## WHAT NEEDS TO BE DONE
Search the listing below for the word "Facebook" and copy each line that holds it.

======== SUPPLIED RECORDS ========

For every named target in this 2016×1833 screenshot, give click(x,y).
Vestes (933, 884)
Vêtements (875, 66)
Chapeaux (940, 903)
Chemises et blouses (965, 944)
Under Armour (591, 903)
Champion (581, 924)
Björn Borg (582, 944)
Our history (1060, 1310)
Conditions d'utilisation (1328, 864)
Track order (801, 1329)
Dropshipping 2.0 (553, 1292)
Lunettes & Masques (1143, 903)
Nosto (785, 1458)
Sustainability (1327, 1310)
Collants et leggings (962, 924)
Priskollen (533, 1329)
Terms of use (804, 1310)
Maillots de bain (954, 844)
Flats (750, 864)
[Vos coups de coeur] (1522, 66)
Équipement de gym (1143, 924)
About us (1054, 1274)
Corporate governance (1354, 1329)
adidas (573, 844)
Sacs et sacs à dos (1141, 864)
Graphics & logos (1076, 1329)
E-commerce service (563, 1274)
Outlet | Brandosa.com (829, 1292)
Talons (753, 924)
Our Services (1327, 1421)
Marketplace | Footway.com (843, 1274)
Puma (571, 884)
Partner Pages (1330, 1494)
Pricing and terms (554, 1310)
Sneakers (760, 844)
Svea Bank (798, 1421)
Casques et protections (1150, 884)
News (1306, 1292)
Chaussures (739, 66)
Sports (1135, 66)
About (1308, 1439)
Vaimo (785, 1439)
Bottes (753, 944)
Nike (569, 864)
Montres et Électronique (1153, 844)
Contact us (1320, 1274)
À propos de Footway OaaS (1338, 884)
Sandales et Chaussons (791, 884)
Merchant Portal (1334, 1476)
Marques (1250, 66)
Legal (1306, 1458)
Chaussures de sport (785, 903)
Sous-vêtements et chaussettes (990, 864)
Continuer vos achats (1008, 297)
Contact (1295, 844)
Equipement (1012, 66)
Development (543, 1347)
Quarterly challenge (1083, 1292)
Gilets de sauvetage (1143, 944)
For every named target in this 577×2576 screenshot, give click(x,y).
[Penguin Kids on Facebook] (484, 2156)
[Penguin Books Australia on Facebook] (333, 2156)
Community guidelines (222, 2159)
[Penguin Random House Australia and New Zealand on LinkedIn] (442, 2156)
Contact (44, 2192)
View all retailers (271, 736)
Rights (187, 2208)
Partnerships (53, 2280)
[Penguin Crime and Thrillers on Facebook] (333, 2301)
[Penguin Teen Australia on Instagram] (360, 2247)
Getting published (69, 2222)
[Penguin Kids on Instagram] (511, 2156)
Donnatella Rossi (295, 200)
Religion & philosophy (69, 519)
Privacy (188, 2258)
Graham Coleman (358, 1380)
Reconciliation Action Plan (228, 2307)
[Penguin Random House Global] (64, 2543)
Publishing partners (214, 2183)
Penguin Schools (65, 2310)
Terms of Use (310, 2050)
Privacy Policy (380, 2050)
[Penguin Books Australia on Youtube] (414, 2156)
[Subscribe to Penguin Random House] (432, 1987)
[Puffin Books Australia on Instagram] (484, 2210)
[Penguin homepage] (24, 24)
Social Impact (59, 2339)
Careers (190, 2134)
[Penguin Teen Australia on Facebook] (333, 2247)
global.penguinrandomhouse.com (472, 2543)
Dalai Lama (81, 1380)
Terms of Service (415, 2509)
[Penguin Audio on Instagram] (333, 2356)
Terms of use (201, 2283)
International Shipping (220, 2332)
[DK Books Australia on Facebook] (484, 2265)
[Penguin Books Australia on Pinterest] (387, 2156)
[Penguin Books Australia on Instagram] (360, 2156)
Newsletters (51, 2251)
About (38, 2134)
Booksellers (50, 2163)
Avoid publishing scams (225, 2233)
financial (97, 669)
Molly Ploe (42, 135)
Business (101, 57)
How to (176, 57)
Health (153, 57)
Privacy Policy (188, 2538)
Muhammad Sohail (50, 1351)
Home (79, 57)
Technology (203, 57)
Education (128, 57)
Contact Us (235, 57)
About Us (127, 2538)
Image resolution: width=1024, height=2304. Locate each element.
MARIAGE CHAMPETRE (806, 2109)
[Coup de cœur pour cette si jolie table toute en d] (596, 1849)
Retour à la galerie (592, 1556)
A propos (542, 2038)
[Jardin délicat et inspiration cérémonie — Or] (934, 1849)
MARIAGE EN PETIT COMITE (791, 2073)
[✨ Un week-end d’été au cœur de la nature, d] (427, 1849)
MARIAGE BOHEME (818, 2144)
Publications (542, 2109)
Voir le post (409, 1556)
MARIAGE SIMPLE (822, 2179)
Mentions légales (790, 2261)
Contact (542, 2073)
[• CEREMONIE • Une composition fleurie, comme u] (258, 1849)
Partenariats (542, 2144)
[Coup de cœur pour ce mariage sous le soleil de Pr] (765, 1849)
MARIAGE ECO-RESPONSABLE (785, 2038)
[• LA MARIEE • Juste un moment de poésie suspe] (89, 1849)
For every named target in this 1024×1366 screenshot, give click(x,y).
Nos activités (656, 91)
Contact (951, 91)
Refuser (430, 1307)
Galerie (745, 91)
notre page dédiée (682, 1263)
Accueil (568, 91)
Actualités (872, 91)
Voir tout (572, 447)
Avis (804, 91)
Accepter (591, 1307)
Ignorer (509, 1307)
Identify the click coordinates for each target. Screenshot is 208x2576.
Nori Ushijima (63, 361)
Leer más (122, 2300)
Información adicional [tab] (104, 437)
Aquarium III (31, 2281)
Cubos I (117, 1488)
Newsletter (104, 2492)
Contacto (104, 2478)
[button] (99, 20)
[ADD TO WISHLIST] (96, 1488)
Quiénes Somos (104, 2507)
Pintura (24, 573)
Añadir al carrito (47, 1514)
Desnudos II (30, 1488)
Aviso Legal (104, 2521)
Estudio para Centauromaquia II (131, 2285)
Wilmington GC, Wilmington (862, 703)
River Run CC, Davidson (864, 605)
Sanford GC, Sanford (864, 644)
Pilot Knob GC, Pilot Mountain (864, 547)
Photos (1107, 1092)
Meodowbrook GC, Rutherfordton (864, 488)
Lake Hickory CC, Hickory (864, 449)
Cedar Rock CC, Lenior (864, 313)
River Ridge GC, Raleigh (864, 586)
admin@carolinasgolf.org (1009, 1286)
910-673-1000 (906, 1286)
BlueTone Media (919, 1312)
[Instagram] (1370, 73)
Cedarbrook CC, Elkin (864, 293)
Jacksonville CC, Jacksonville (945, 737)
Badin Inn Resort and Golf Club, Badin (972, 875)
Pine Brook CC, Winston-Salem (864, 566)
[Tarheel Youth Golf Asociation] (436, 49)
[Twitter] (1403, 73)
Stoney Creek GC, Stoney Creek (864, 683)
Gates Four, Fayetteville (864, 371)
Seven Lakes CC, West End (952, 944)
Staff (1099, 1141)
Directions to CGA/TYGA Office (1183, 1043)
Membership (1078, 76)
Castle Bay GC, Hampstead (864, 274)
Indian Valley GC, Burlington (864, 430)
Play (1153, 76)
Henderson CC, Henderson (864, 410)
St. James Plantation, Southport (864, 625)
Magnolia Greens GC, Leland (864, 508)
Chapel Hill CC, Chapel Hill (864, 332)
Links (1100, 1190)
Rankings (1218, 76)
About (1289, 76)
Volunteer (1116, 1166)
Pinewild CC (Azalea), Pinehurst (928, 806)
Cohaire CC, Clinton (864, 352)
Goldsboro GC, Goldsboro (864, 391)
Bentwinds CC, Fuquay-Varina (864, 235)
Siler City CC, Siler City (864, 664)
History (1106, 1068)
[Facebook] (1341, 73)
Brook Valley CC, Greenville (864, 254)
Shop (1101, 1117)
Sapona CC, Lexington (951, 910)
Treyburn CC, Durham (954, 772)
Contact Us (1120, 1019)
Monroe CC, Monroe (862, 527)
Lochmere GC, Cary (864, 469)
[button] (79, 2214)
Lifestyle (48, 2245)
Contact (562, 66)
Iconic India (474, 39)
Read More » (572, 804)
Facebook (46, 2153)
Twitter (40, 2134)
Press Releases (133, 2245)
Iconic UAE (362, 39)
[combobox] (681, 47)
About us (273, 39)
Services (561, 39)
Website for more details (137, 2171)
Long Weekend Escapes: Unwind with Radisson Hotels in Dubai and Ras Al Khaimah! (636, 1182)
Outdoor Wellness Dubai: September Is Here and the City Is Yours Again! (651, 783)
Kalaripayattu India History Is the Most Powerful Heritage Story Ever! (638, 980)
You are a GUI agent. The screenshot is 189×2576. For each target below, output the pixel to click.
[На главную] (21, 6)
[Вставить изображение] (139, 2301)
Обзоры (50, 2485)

========

## TASK RESPONSE
[Penguin Kids on Facebook] (484, 2156)
[Penguin Books Australia on Facebook] (333, 2156)
[Penguin Crime and Thrillers on Facebook] (333, 2301)
[Penguin Teen Australia on Facebook] (333, 2247)
[DK Books Australia on Facebook] (484, 2265)
[Facebook] (1341, 73)
Facebook (46, 2153)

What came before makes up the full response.